Why backtracking alone cannot suffice to solve combinatorial problems: CP perspective, empirical hardness models evidence, and proof complexity results

Constraint Programming (CP) is a technique with particular strength to solve classes of combinatorial problems for which global constraints were identified and exploited in the design of specialized algorithms. However, I have been convinced that CP is, above all, a general model to understand combinatorial problems and their solution – using the term ‘model’ in a broader sense, as explained in a previous post and based on John Hooker’s article at CP Letters.
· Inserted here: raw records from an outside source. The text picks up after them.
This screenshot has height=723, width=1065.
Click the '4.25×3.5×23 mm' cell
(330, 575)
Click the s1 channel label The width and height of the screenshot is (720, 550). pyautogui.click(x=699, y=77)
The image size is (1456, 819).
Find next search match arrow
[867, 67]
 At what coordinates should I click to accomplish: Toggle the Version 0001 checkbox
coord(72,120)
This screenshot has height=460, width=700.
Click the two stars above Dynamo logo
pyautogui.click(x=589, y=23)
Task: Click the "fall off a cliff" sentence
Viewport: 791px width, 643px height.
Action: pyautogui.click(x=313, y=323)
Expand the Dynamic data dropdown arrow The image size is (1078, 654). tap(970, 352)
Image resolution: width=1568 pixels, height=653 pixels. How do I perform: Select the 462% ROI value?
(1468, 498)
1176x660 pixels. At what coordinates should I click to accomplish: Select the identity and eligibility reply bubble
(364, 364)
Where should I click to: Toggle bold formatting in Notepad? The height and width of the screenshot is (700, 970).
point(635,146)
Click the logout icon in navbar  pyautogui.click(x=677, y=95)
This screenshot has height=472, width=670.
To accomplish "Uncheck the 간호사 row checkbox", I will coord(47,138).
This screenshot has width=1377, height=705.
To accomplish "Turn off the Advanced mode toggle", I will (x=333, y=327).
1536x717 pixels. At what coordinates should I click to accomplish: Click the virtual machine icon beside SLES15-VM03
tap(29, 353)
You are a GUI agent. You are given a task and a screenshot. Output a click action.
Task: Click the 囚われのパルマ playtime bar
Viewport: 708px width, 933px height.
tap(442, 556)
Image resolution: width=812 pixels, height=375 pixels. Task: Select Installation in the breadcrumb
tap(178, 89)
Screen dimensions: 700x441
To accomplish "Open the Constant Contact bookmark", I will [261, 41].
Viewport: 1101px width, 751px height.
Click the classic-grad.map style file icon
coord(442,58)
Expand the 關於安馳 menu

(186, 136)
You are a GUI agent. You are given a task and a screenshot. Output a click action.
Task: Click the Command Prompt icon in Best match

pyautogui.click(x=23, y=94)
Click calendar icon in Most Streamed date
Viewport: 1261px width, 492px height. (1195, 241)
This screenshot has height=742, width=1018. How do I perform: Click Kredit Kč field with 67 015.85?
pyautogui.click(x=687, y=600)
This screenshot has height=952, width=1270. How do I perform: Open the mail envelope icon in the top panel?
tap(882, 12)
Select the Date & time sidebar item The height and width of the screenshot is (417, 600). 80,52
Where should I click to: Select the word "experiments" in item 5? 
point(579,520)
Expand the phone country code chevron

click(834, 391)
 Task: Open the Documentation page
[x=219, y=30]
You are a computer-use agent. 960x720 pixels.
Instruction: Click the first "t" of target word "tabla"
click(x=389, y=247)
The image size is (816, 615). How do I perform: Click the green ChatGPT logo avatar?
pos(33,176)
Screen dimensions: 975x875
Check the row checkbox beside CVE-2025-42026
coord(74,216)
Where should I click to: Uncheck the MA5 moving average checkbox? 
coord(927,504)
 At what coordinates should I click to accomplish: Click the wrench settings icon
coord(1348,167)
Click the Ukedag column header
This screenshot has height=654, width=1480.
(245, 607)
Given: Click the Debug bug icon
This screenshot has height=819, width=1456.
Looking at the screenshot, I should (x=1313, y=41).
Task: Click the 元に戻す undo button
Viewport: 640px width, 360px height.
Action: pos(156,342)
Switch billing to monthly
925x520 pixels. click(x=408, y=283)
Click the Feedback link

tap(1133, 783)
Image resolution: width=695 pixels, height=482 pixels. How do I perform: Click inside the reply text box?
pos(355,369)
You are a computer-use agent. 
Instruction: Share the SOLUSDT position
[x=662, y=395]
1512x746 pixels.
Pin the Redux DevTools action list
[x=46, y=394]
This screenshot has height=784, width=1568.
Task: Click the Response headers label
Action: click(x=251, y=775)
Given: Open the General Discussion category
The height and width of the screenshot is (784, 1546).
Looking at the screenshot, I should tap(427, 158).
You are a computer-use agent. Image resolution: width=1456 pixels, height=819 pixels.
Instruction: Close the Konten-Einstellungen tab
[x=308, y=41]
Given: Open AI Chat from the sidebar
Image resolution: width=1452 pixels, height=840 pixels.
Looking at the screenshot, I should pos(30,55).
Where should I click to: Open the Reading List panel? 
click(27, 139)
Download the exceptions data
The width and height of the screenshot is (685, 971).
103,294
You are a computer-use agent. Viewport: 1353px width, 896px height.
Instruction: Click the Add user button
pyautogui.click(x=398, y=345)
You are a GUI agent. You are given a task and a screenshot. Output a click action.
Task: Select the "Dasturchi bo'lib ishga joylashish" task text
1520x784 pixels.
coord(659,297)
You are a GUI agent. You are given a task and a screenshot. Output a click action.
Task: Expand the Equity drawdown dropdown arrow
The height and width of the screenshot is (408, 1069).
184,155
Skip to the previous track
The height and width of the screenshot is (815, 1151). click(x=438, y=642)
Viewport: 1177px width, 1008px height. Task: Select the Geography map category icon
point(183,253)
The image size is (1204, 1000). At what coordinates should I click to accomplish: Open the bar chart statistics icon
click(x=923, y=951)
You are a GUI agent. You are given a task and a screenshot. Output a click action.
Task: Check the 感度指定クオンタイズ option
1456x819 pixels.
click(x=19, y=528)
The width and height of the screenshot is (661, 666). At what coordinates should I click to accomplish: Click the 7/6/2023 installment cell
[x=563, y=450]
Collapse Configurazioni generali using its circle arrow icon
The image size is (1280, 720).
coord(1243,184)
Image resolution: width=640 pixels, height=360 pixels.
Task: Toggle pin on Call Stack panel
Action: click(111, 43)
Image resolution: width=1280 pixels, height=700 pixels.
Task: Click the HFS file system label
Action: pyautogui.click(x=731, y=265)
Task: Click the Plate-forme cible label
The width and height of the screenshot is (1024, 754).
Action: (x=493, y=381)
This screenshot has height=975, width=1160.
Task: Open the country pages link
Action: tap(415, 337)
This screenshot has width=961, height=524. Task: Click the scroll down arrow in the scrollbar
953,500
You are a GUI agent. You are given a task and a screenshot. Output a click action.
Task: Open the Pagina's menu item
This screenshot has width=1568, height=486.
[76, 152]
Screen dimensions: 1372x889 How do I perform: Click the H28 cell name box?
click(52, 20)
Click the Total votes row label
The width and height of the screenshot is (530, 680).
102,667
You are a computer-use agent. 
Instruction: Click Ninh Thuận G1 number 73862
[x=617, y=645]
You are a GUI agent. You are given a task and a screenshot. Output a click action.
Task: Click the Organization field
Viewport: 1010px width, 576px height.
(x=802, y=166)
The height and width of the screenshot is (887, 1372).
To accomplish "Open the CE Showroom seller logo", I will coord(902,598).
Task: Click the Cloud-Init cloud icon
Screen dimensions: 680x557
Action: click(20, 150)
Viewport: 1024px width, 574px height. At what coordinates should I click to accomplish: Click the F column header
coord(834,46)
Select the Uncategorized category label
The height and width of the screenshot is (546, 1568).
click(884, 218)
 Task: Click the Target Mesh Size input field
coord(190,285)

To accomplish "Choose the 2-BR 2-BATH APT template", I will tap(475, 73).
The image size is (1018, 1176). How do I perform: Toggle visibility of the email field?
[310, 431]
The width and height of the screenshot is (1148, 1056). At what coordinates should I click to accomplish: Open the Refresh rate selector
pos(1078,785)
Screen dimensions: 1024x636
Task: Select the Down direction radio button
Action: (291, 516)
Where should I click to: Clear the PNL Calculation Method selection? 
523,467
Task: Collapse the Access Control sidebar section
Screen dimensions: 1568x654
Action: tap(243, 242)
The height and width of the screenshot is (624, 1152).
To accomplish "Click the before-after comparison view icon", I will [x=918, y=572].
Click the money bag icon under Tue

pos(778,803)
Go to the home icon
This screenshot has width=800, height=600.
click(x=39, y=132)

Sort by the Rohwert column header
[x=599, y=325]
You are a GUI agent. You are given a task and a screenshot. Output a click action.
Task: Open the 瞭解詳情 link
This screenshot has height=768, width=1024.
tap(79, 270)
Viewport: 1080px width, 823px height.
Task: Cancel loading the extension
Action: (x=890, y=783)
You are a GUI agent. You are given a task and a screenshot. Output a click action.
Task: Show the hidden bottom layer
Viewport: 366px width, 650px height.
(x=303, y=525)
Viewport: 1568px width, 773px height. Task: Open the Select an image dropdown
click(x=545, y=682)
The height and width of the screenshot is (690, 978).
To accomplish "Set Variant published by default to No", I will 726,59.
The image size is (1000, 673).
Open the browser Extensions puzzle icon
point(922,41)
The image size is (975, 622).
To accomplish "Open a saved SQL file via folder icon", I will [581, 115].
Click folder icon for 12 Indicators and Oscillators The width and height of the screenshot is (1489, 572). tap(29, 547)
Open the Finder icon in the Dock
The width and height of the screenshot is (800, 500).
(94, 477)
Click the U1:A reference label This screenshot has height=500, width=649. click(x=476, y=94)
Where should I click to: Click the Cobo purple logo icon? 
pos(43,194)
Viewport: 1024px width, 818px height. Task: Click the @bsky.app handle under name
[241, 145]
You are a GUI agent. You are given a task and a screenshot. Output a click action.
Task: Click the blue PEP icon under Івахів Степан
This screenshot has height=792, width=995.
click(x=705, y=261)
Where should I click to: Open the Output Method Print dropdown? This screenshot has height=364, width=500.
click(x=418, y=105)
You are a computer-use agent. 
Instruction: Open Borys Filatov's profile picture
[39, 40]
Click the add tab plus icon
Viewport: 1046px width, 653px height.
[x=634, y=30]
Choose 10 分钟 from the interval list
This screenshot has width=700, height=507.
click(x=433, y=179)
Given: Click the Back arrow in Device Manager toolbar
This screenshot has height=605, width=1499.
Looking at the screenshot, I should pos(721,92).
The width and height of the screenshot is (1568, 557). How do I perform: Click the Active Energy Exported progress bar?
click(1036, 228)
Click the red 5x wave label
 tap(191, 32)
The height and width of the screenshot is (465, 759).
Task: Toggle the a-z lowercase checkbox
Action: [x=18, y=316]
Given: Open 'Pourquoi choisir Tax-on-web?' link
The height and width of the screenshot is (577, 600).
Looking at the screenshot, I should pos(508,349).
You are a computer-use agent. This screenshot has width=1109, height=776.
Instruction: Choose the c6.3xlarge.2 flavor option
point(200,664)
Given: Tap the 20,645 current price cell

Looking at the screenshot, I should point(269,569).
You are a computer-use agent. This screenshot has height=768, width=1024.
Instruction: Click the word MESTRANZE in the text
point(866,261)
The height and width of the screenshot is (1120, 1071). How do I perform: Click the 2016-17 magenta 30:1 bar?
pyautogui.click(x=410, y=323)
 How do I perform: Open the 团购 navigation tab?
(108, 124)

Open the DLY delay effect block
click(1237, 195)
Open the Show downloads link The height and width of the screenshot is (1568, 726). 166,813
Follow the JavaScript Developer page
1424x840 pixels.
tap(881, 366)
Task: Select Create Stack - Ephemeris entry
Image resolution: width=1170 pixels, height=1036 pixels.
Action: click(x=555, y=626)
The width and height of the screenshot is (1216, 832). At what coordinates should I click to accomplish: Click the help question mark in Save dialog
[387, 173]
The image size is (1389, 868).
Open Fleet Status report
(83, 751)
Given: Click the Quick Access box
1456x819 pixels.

Regardless of the solving method used, the classic aim of CP is to tackle the Constraint Satisfaction Problem (CSP), which ultimately encodes any problem involving variables with discrete and finite values as the intersection of the regular languages defined by each of its constraints. When special properties are observed in a class of such languages that would allow us to make strong and efficient inferences among those variables, we have found one of those so-called global constraints. Not surprisingly, the concept is in fact a formalization of the widespread practice of exploiting problem structure, which was also discussed in a previous post linking the implementation of local search operators to CP concepts.

In spite of such claimed ‘agnosticism’ regarding solving methods, CSP solving is often associated with backtracking search algorithms. The rationale is that, if compared to other general solving techniques like dynamic programming, backtracking scales better in memory use with the size of the problem being solved. As a consequence, CP lectures and many lines of research are developed with the premise of using backtracking-based search. In practice, however, that post on CP and local search also points that the converse is true: local search methods like variable neighborhood search have been successfully used in commercial CP solvers.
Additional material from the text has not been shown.